Hi there and thank you for your replies. I am much better today. Xap was supposed to text me Tuesday. He did, just long enough to say his wife was home and he would talk to me the next day.

I knew it then. That he would ghost on me. And he did. Thank heavens.

Our short messaging last Friday night threw me into a tailspin. Excited. Depressed. Scared. And thinking about him and what I would do.

The bigger question is why did I fish? What is inside me that feels the need to do this?

Kim, xap and I had an affair 11 years ago. My first. It lasted 3 months. His wifes sister saw us and we were busted. I wasnt ready for the end. I had another affair 3 years after that with a coworker. And another affair with my neighbor 3 years after that. Ugh.

My hs sweetheart and I have not talked other than a random run in at walmart for 10 years. Of course I harbor fantasies that he is my soul mate, being my first love and all. We are just ill-fated. All that romantic crap.

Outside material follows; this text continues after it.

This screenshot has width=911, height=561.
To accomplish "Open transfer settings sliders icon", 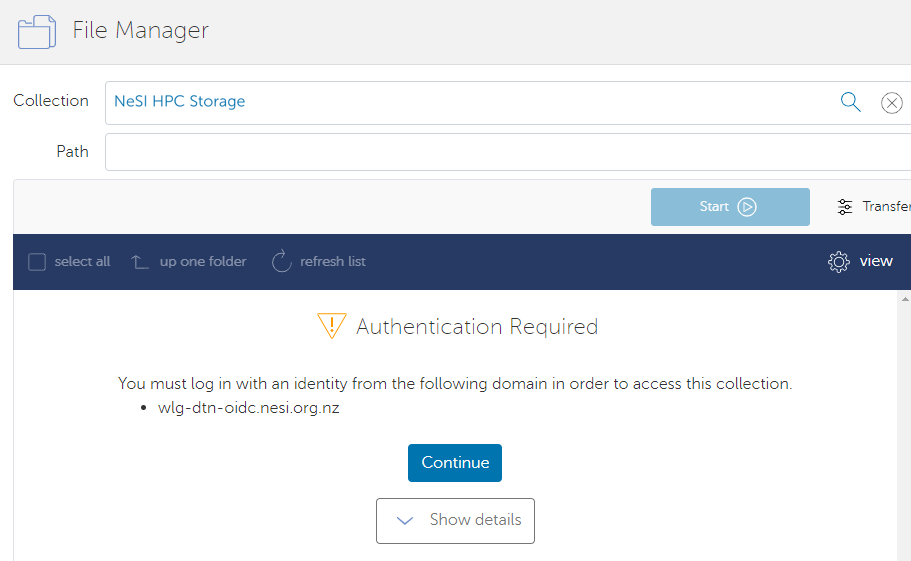I will click(845, 207).
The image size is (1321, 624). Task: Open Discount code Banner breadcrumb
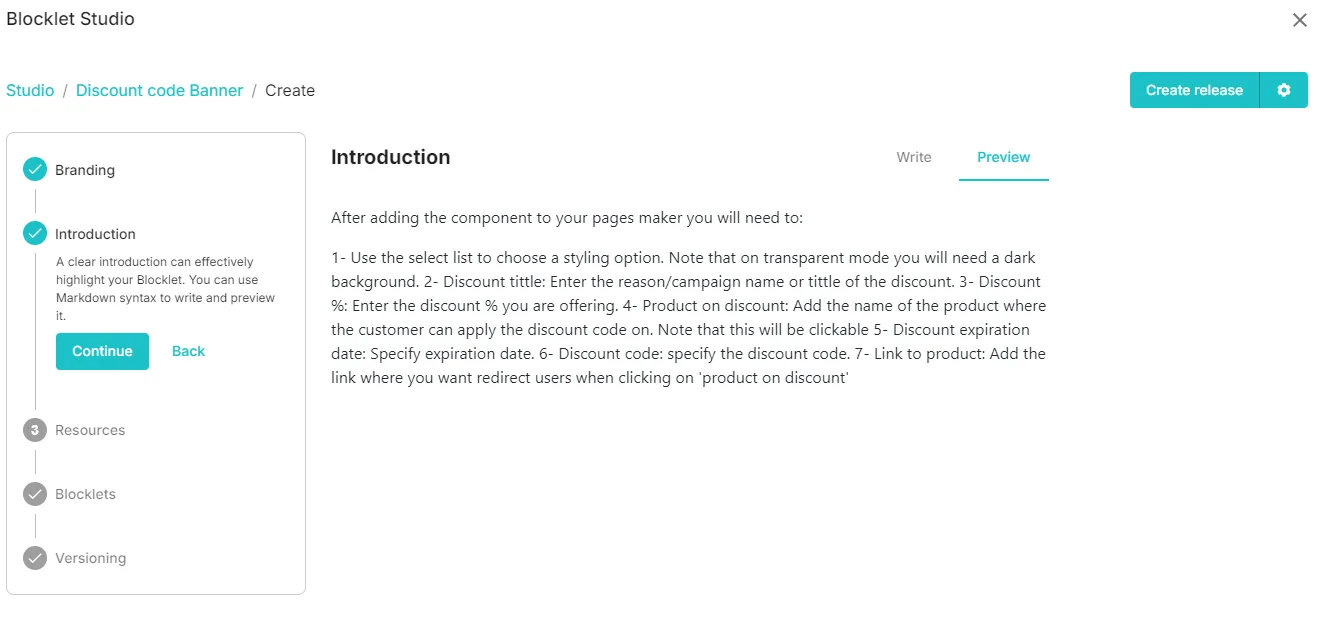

Truth is my husband is my soul mate. He knows about all of the affairs. He held me while i cried over other men. He has trouble performing in bed. If your wife slept with 3 other men, wouldnt you?


We have 2 kids but will be empty nesters next fall. I dont want to lose him. I dont. But I have such animosity towards him. So much resentment. And, I crave attention.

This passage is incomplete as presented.